Another form of inequality brought into harsh focus by the pandemic is that between some men and women. There are many for whom incarceration with their significant other is the worst form of torture. It is no surprise to hear that domestic violence has more than doubled in this period – 16 women have died at their partners hands over the past three weeks. New safe houses and refuges have been opened, and one is allowed to leave home to escape violence. Rail companies are offering free tickets to those on the run from abusive partners.

The food banks are busier than ever in this time of need. And it is a cause of national shame that in the world’s fifth richest economy, people go hungry and many sleep on the streets. The homeless, however, have suddenly been housed, not so much out of compassion, but because of the fear that they might prove to be a cause of infection of further contagion.

The police are busy, struggling as ever to find a balance between imposing the law on aggressive idiots who cough and spit on them, and a gentler reasoning with fellow citizens who just don’t get it and keep going out for picnics and barbecues.

And life being life, love, dating and sex continue as ever, but with a new urgency perhaps. Yesterday I read in The Guardian of some newly formed couples who had agreed to move in together for the duration of the lockdown. In some cases, it was working reasonably well, in others less so, as personal habits hidden during normal dating were suddenly evident in the close confines of a shared flat or room. The mystique of a new partner and the romance of new love is often not able to withstand the scrutiny so close up and sudden. But how to leave? The words of the song ‘Baby its Cold Outside’ come to mind. But it’s more than cold that lies in wait beyond that closed front door.

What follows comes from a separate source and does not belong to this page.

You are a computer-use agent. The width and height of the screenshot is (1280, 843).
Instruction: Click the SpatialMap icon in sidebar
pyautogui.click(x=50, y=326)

And what of those in long-term relationships like my own 43 years with Jan. How are couples coping with the relentless, forced intimacy? The old joke about being “married for better and for worse, but not for lunch” has never seemed more relevant. In our case we tend to meet for lunch and dinner and a walk in the evening, the rest of the day taken up with writing at opposite ends of the garden, from which positions we share occasional conversation. Gus, our dog and Saffy, the cat, shuttle back and forwards between us.

The constant flurry of deliveries at the front door has slowed to a stop and the long Easter weekend has meant even fewer human contacts not more, as work too has ended for four days. It is becoming evident that this will be a long haul, not a sprint, and that life is going to be changed for a very long time indeed.

How change will look is far from clear. There will doubtless be thousands of lost jobs as companies fold and the bounce back will doubtless take a very long time. The financial collapse of 2008 took years to rectify and the least well off paid the highest price. But it does no good brooding on what will be, we have to get through the present, the now, that which is here that needs dealing with immediately.

Thank God for books and phones and computers and the internet, and for education which opened up our options and our inner landscapes. Our bodies may be constrained for now but our minds are still free to roam the earth’s most remote places.

So, for now, I am choosing to fly back from Africa, tracking the swallows who have been delayed by bad weather on the way. But they are coming.